Turkey is reconsidering an interest rate hike, just two months after ending its tightening cycle, Bloomberg reported on Thursday.
The surge in demand for foreign currency ahead of local elections on March 31 is hastening the lira‘s depreciation and exacerbating the decline in foreign reserves, coinciding with a deteriorating inflation outlook.
The possibility of a rate hike is uncertain, with the new central bank governor, Fatih Karahan hinting at a hawkish stance. However, the majority of economists expect the Monetary Policy Committee to maintain the key rate at 45 per cent on Thursday, with only Deutsche Bank AG and Goldman Sachs Group Inc. predicting an increase, according to a Bloomberg poll.
Despite the debate over the timing of a potential rate hike, major banks like Morgan Stanley anticipate it is not a matter of if, but when. Some analysts suggest a substantial 500 basis-point increase as a strong signal to combat inflation.
The Turkish lira has been the worst performer among emerging-market currencies this month, depreciating by about 3.6 per cent against the dollar and nearly 9 per cent year-to-date.
The looming local elections add to concerns, with memories of the lira’s sharp decline following last year’s presidential vote.

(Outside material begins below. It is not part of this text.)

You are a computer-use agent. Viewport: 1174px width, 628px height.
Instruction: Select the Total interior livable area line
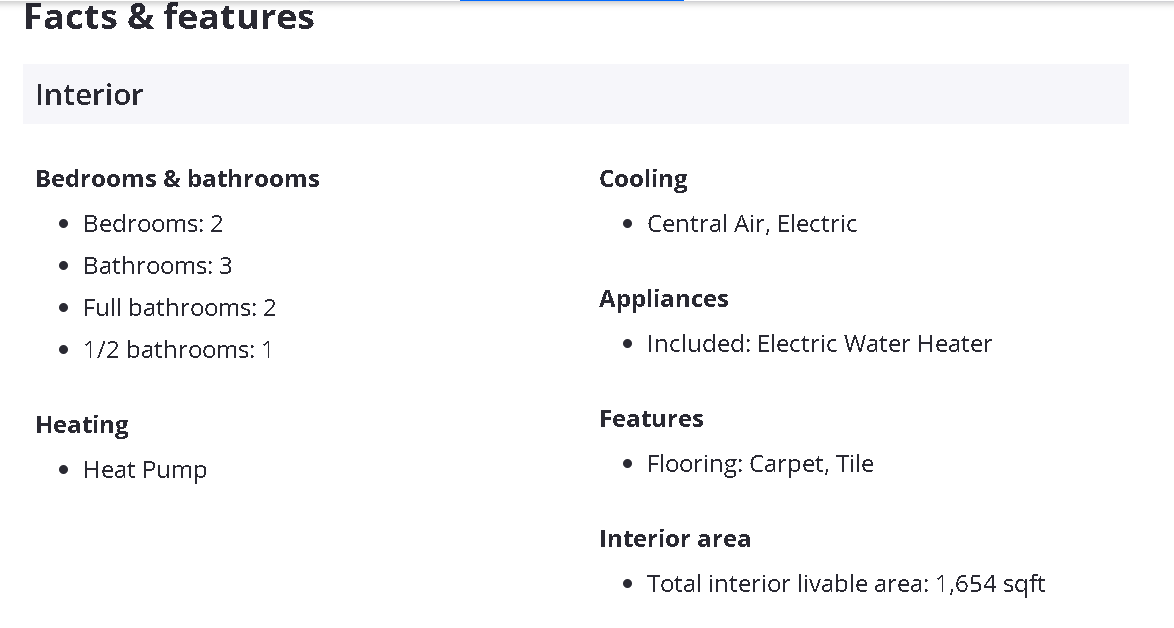point(845,584)
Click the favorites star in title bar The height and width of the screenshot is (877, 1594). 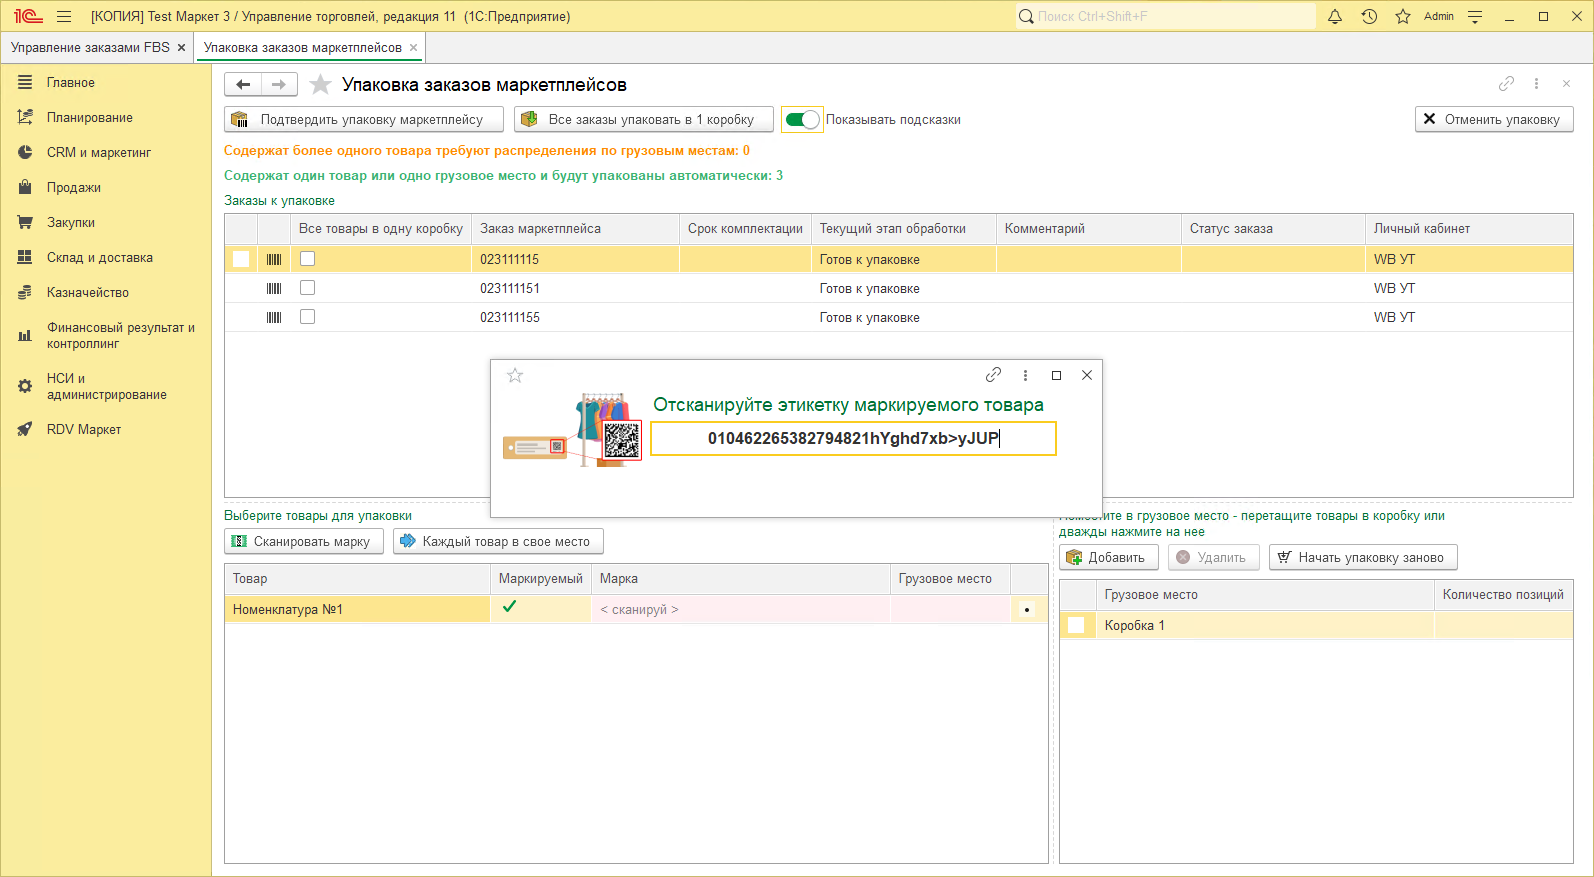tap(1403, 16)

The central bank’s efforts to stabilise the exchange rate have included selling lira-settled foreign-currency forwards and imposing restrictions on loan growth. However, a potential rate hike could encourage savers to retain lira assets and possibly attract foreign capital, which has been slow to return.
While not widely expected, a rate hike would represent a significant positive shock to investor confidence, signaling a commitment to price stability and potentially offsetting concerns about weaker growth.
Analysts suggest it would demonstrate the central bank’s autonomy and a willingness to prioritise stability over short-term economic pressures.